Quando uma intervenção é anulada, especialmente por instâncias externas ao sistema regulatório, transmite-se ao mercado a mensagem de que decisões técnicas podem ser revertidas por pressões políticas, econômicas ou judiciais. Isso fragiliza a autonomia institucional do Banco Central e reduz a previsibilidade das regras do jogo, aumentando a percepção de risco regulatório.

Como consequência, investidores e instituições financeiras passam a exigir prêmios de risco mais elevados, encarecendo o crédito e reduzindo a eficiência do sistema financeiro.

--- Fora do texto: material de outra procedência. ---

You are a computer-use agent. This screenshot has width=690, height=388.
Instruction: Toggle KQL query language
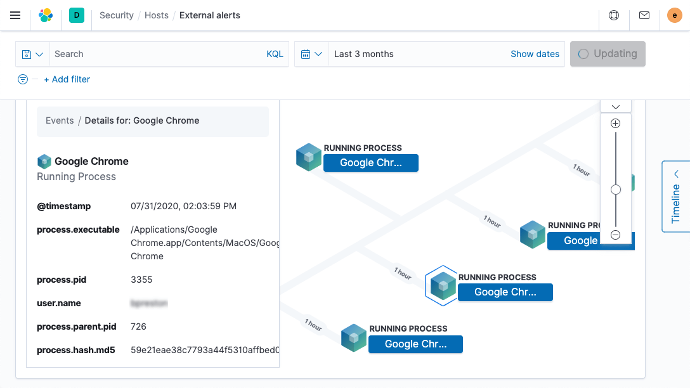(x=275, y=54)
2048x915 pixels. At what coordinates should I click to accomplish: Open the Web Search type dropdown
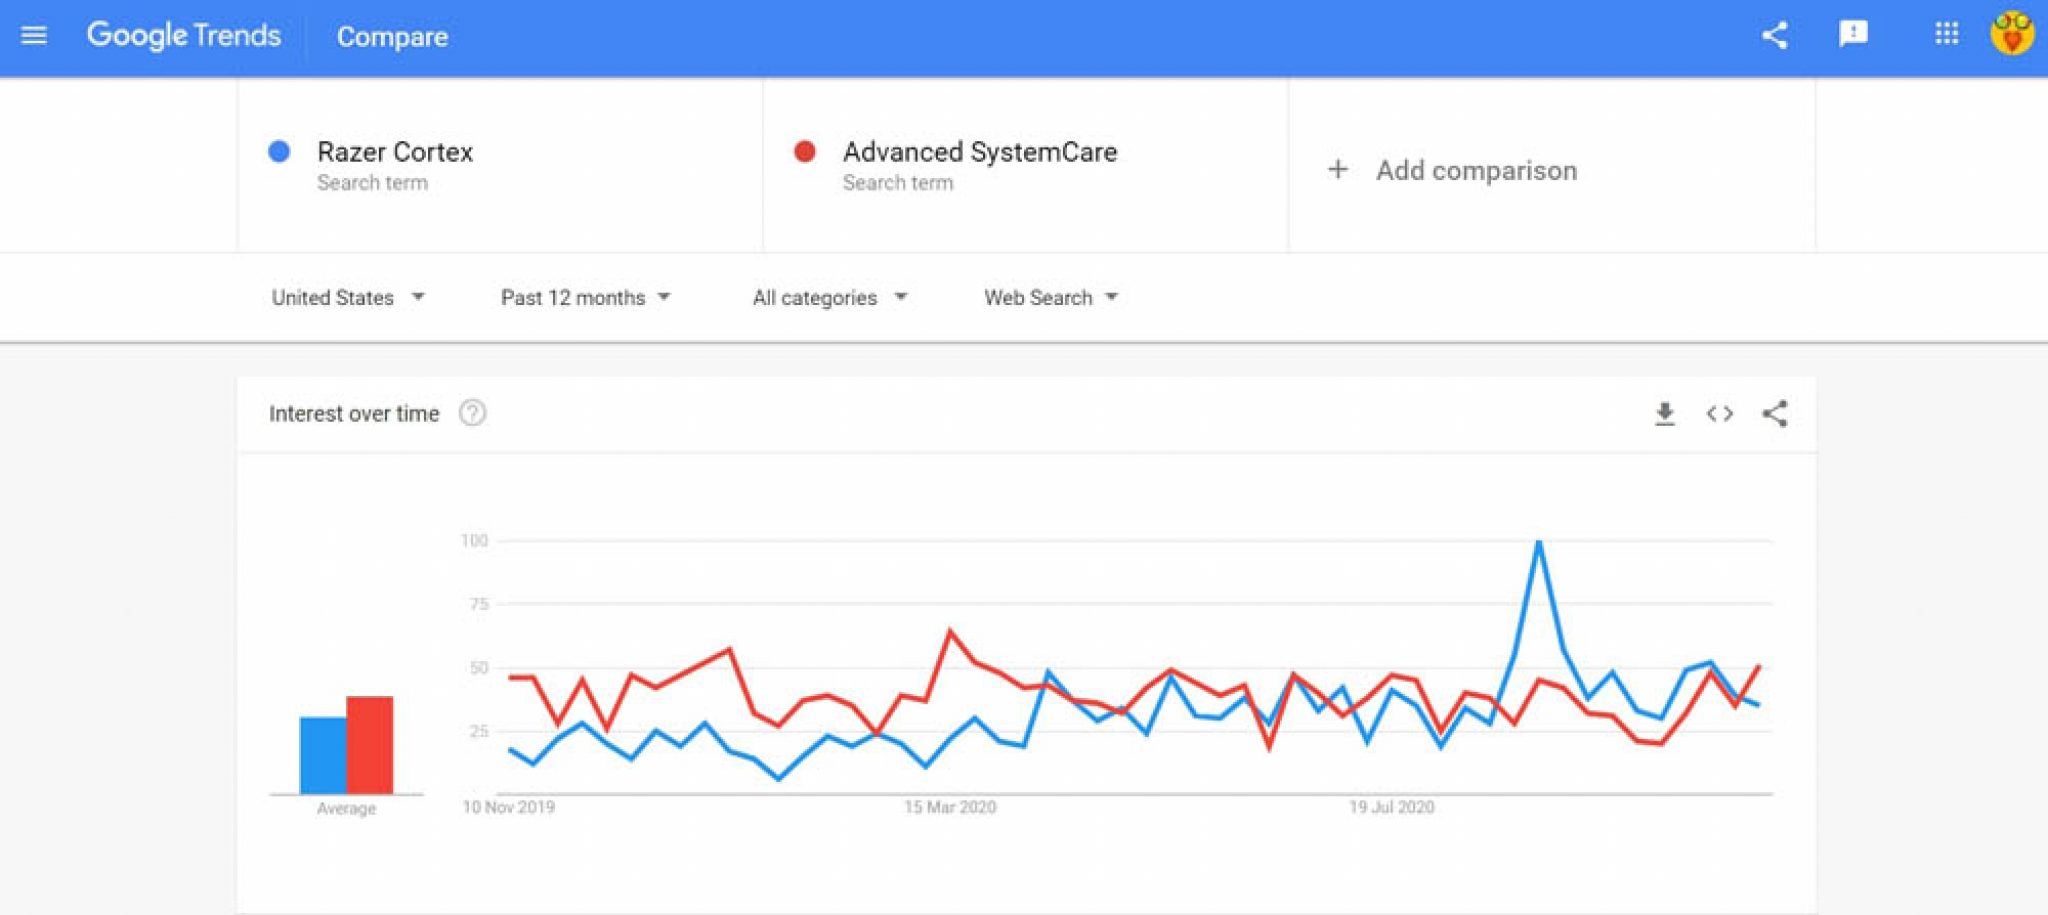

Ao sinalizar que medidas prudenciais severas podem ser revertidas, cria-se um incentivo perverso para gestores e controladores assumirem riscos excessivos, na expectativa de que eventuais problemas possam ser resolvidos posteriormente por decisões favoráveis.

Esse comportamento enfraquece a disciplina de mercado e compromete os mecanismos de governança corporativa, estimulando práticas imprudentes de alavancagem, concessão de crédito e gestão de riscos.

Em última instância, o custo dessas decisões tende a ser transferido para a coletividade, seja por meio de perdas sistêmicas, seja pelo acionamento de mecanismos públicos ou paraestatais de proteção.

Há ainda riscos diretos para depositantes e investidores. Embora a anulação de uma intervenção possa ser defendida como uma forma de preservar direitos de acionistas ou administradores, na prática ela pode aumentar as perdas potenciais de depositantes não integralmente cobertos por mecanismos de garantia, além de elevar a exposição do Fundo Garantidor de Créditos.

Intervenções precoces costumam reduzir o custo total de uma crise bancária, pois permitem uma reorganização ordenada da instituição. Ao revertê-las, adia-se o enfrentamento do problema, frequentemente resultando em uma deterioração maior do patrimônio do banco e em soluções futuras mais onerosas.

Do ponto de vista jurídico e regulatório, a reversão de uma intervenção cria um precedente preocupante. A supervisão bancária exige rapidez, sigilo e discricionariedade técnica. Quando decisões dessa natureza passam a ser sistematicamente questionadas e anuladas, abre-se espaço para uma judicialização excessiva da regulação financeira.

Isso gera insegurança jurídica, dificulta a atuação preventiva do regulador e incentiva comportamentos estratégicos por parte de instituições que passam a testar os limites do sistema, apostando na reversão de sanções ou medidas corretivas.

Há, por fim, impactos macroeconômicos indiretos. A fragilização da confiança no sistema bancário reduz a oferta de crédito, eleva o custo de captação das instituições financeiras e afeta negativamente o investimento produtivo. Em cenários mais agudos, pode inclusive impor constrangimentos adicionais à política monetária, forçando o Banco Central a atuar de maneira defensiva para conter instabilidades financeiras, em detrimento de seus objetivos de controle inflacionário.

Em economias emergentes, esses efeitos tendem a ser ainda mais intensos, dada a maior sensibilidade dos fluxos de capital à percepção de risco institucional.

Em síntese, a anulação de uma intervenção do Banco Central não é um ato neutro nem restrito a um caso específico. Trata-se de uma decisão com potencial de amplificar riscos sistêmicos, enfraquecer a autoridade regulatória, estimular comportamentos imprudentes e aumentar os custos econômicos de crises futuras.

Do ponto de vista econômico, regulatório e institucional, os riscos associados a essa reversão superam, de forma consistente, quaisquer benefícios de curto prazo que possam ser alegados.